Dès 17h, les touristes se pressent pour sortir de la zone sous la pression des services de sécurité. Ces derniers font leur apparition à cette heure fixe pour vérifier si un touriste ne s’est pas oublié dans cette région. Quant aux bédouins, ils ne doivent qu’obéissance. Il ne leur reste plus qu’à rentrer au bercail dans l’espoir de retrouver le lendemain des touristes. Car si la muraille est construite, ces bédouins ne verront plus d’étrangers, même si on a prévu trois portes d’accès. Et pour que les bédouins puissent se rendre à Charm Al-Cheikh pour s’approvisionner, ils doivent montrer un laissez-passer délivré par le ministère de l’Intérieur, comme s’ils n’étaient pas des citoyens de ce pays. D’ailleurs, ce carnet, selon les responsables de la sécurité, ne sera pas délivré à n’importe quel bédouin. Les personnes suspectes ou impliquées dans une affaire de justice ne seront pas autorisées à dépasser le seuil de la muraille. « On nous a toujours marginalisés. On nous taxe de bédouins, ce qui a déclenché en nous un problème d’identité », s’indigne Awad bin Soliman, tout en ajoutant qu’ils sont non seulement privés d’eau, mais aussi d’électricité. Certains bédouins n’hésitent pas à détourner l’électricité en raccordant des fils à partir des poteaux électriques de Charm Al-Cheikh. Awad assure n’avoir jamais pu rencontrer de sa vie de responsables pour présenter des revendications. C’est seulement au moment des législatives que les cheikhs se réunissent pour faire des recommandations à la population bédouine afin de voter pour un candidat du Parti National Démocrate (PND). Ils espèrent par-là faire entendre leurs voix aux autorités, mais peine perdue, les députés, une fois élus, deviennent de simples marionnettes du gouvernement.
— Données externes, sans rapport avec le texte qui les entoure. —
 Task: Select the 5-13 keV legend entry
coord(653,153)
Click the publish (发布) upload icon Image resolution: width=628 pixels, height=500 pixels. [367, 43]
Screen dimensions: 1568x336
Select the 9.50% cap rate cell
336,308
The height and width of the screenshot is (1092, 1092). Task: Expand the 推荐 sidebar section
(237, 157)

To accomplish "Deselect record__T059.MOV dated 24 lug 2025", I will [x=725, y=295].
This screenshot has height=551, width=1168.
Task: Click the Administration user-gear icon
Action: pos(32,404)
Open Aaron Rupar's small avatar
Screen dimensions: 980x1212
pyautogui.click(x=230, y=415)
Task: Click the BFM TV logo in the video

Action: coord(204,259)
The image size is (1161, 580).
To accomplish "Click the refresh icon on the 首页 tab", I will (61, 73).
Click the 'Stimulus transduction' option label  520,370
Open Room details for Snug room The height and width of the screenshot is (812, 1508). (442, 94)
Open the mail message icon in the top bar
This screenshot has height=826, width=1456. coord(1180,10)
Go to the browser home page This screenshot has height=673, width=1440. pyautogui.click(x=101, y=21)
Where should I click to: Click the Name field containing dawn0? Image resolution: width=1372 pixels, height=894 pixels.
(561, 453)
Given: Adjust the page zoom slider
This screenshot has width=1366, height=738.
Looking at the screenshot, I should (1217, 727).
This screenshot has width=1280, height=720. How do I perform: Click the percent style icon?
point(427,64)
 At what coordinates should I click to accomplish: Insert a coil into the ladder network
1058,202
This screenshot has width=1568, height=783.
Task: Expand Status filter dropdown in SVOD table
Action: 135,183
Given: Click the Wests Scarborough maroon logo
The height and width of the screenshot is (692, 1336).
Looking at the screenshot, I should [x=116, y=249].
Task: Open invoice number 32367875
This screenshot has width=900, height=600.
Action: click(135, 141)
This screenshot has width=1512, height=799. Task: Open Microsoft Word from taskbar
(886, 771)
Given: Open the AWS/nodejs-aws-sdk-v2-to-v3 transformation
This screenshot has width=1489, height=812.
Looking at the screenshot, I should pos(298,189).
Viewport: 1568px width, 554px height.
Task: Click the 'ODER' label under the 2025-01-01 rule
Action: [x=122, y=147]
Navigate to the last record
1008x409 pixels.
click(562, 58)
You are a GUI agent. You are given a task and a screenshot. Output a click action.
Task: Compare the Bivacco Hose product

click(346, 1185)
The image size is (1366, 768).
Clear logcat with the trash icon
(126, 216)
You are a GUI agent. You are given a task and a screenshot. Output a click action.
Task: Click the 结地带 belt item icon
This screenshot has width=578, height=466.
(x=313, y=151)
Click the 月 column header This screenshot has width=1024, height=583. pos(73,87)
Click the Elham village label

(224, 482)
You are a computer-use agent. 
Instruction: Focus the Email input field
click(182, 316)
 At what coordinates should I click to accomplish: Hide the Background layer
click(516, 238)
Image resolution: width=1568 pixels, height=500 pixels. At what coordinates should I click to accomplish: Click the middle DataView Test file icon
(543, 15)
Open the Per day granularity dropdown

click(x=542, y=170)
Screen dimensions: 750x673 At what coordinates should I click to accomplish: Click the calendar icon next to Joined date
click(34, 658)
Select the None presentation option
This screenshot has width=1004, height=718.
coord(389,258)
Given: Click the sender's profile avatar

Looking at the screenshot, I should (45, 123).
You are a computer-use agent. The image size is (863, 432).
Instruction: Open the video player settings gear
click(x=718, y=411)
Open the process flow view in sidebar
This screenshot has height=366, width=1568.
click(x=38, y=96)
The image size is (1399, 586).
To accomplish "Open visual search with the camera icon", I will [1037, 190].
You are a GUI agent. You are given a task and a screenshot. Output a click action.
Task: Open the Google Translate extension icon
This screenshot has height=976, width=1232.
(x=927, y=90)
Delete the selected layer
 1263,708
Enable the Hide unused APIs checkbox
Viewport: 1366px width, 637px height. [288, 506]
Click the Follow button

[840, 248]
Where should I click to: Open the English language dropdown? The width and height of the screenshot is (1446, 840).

Selon Awad, la construction de ce mur va non seulement les isoler de la ville et des touristes, mais aussi prolonger le chemin à emprunter pour se rendre à Charm. Sur les 20 km de muraille, il est prévu de construire trois portes d’accès. Ce qui va obliger les bédouins à parcourir une longue distance pour sortir de leur zone. « Mon mari doit nous approvisionner en eau et alimentation chaque jour. Au lieu de nous faciliter la vie, on veut nous la compliquer davantage. La seule solution qui nous reste, c’est de quitter la montagne. Mais pour aller où puisque nous sommes devenus aux yeux de tous des pestiférés ? », dénonce Mona, bédouine, mère de trois enfants.

Aujourd’hui, et à chaque fois que les yeux des bédouins se portent sur cette plate-forme où sera érigée cette muraille, ils sont persuadés que l’Etat est en train de leur creuser des sépultures. Il se pourrait que beaucoup soient contraints à vendre leur seul gagne-pain, qui est le chameau, symbole d’honneur pour eux. « Ce serait la plus grande des humiliations pour des bédouins comme nous », conclut avec amertume Rabïe.